Data records:
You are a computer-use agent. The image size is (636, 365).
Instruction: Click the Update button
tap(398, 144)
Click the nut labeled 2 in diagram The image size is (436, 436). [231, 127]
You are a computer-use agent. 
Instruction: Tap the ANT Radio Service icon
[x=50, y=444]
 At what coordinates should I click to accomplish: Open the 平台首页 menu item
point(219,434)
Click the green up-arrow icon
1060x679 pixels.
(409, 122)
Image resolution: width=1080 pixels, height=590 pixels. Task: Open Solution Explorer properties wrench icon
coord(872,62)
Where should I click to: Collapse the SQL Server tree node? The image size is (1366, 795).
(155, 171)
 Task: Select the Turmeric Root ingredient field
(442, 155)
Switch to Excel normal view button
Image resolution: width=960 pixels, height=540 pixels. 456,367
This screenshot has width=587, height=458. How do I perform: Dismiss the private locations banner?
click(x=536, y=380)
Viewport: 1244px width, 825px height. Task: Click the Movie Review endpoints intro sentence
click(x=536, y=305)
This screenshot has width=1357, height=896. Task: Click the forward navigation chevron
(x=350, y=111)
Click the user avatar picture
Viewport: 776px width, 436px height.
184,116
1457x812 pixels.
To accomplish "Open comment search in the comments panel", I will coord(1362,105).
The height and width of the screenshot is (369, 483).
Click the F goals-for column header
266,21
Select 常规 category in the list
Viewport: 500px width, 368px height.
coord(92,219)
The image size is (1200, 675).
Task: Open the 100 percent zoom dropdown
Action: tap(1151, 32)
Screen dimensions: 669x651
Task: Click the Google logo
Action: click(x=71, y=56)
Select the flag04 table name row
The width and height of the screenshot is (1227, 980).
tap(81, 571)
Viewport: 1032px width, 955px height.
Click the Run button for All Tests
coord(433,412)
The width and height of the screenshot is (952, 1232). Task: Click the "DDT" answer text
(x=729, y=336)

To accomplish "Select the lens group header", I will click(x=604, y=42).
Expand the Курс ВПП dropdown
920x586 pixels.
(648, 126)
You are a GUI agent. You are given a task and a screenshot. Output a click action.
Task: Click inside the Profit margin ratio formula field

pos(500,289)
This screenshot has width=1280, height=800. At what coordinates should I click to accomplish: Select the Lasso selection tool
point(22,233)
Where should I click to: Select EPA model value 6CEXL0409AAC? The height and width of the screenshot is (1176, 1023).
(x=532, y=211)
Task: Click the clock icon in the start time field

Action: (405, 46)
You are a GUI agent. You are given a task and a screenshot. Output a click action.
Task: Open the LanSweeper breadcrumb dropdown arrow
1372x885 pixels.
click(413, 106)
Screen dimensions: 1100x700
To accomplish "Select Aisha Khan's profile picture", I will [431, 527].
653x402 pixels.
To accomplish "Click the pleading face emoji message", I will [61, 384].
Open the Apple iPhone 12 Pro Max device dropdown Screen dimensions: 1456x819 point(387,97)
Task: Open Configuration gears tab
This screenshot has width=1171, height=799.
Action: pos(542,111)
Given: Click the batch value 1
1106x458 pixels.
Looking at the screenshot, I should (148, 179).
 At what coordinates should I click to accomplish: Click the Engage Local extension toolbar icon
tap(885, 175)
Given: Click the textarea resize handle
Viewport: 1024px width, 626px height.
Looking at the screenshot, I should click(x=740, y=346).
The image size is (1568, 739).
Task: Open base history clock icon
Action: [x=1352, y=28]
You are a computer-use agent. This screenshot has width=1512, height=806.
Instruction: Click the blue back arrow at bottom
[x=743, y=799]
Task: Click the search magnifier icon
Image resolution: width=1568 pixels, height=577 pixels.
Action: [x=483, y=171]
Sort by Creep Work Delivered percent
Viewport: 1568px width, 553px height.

EXERCISE GOAL:
Rewrite the part of the data that opens with the line containing "Task: Click the search magnifier icon" and runs to the end of the data, keeping the requests, and multiply every answer coordinate by 1.7, rounding to whole numbers with halves rounded up.

COMPLETED EXERCISE:
Task: Click the search magnifier icon
Image resolution: width=1568 pixels, height=577 pixels.
Action: [x=821, y=291]
Sort by Creep Work Delivered percent
Viewport: 1568px width, 553px height.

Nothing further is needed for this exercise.